Warning: the fastest way to blow the transformation budget is to let client JavaScript pass continuous width values (window.innerWidth) straight into the URL. Every distinct pixel value is a new billed transform and a new cache entry. Snap widths to a fixed breakpoint set — the clamp pattern in Configuring Cloudflare Image Resizing URL parameters is a cost control as much as a cache one.

When to combine both

Combining is the common production answer, drawn along image role:

  • Image Resizing on the images where dimensions dominate the payload: the LCP hero, product galleries, anything wired into responsive srcset. These justify the per-transform cost because the savings are largest and the traffic is highest.
  • Polish left enabled underneath for the bulk of remaining images: user-uploaded avatars served at their natural size, blog inline images from a CMS that already exports at render width, legacy templates you have not migrated to /cdn-cgi/image/. Polish captures the codec win on all of them for free, with no markup changes.

The two do not collide. Once a URL is a /cdn-cgi/image/ transformation, Image Resizing owns its format via format=auto and Polish does not re-touch it; everything not wrapped in a resizing URL still flows through Polish. You get resized-and-negotiated heroes and codec-optimized everything-else from one configuration.

Tradeoff: running both means two diagnostic headers to reason about (cf-resized versus cf-polished) and two mental models for TTL — Resizing variants take their TTL from the resizing request’s cache settings, Polish images inherit the origin’s Cache-Control. Keep master URLs content-hashed so both models stay safe under long TTLs, per Cache-Control headers for image and video assets.

Common mistakes

1. Enabling Polish and calling image optimization “done”

Symptom: payloads dropped ~40% but LCP barely moved on image-heavy pages. Cause: Polish fixed the codec but not the oversized dimensions driving decode and transfer. Fix: move hero and gallery images to Image Resizing with real width breakpoints; keep Polish for the rest.

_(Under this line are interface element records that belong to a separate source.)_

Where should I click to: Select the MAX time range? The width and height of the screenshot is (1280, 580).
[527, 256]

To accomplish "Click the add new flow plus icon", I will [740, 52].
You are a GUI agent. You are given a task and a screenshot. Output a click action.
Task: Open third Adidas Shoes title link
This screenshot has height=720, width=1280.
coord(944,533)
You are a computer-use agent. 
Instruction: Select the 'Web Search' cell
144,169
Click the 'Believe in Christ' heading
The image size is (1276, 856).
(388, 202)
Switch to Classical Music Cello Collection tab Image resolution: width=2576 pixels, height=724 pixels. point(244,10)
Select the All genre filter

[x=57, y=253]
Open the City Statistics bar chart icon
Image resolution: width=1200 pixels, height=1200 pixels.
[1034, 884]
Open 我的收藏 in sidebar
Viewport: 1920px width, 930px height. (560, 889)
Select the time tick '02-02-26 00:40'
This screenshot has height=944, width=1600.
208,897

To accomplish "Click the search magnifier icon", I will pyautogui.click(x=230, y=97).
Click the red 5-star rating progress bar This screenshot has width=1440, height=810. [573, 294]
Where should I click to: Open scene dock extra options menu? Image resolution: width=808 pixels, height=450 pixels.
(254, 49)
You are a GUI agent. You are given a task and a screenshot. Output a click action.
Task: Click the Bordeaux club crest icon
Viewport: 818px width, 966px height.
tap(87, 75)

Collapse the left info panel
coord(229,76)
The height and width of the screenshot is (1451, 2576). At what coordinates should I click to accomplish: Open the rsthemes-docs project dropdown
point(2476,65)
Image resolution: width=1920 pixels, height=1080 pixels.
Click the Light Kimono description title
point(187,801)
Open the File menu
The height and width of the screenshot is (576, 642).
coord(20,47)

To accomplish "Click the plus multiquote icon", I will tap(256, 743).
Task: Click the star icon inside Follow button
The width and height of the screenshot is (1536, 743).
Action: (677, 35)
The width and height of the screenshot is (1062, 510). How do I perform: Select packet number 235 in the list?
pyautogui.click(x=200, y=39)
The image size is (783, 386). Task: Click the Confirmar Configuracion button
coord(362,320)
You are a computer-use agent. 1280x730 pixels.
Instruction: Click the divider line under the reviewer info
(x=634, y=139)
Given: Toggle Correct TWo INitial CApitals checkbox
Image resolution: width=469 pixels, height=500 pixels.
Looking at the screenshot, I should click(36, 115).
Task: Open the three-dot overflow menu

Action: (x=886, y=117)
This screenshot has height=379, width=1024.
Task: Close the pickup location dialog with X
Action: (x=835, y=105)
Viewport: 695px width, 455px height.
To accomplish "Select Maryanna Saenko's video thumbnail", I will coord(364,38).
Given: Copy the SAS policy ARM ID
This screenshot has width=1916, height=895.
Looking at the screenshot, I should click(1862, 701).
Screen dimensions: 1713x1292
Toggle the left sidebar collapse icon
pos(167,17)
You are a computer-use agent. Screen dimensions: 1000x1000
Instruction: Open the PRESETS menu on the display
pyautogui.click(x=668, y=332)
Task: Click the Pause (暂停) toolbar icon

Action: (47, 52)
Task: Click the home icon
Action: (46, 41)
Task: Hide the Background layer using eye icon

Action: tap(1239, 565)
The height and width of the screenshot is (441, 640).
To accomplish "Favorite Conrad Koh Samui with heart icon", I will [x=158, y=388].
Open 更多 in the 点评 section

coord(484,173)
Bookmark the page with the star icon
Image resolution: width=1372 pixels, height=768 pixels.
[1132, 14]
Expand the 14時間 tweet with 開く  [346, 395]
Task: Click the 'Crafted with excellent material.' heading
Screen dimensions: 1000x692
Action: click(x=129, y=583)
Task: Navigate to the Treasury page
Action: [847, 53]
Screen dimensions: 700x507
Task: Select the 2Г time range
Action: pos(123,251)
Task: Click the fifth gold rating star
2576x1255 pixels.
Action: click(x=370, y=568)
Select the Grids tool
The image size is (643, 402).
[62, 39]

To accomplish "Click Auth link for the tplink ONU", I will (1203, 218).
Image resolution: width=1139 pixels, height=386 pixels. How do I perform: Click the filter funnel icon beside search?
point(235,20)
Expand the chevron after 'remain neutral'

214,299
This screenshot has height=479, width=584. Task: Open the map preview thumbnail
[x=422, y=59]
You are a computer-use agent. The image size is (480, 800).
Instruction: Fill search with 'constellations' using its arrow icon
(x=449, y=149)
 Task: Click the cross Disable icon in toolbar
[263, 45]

2. Reaching for Image Resizing on an already-right-sized site

Symptom: a transformation bill for images that were already served at display size. Cause: paying per transform to shrink pixels that did not need shrinking. Fix: if masters already match their slots, Polish alone captures the codec win for free — skip Resizing there.

3. Expecting Polish to crop or focal-point

Symptom: need a square avatar from a rectangular upload; Polish does nothing. Cause: Polish never changes geometry. Fix: cropping requires fit=cover + gravity on Image Resizing.

4. Assuming the two features fight over format

Symptom: worry that Polish will “double-encode” a resized image. Cause: misunderstanding the boundary. Fix: they are mutually exclusive per response — /cdn-cgi/image/ URLs are handled by Resizing only; confirm with the cf-resized versus cf-polished header.

5. Unbounded variant growth on Image Resizing

Symptom: cache hit rate low, transform count climbing every month. Cause: continuous or per-user widths creating endless unique option strings. Fix: enumerate a small breakpoint set and clamp all width inputs to it.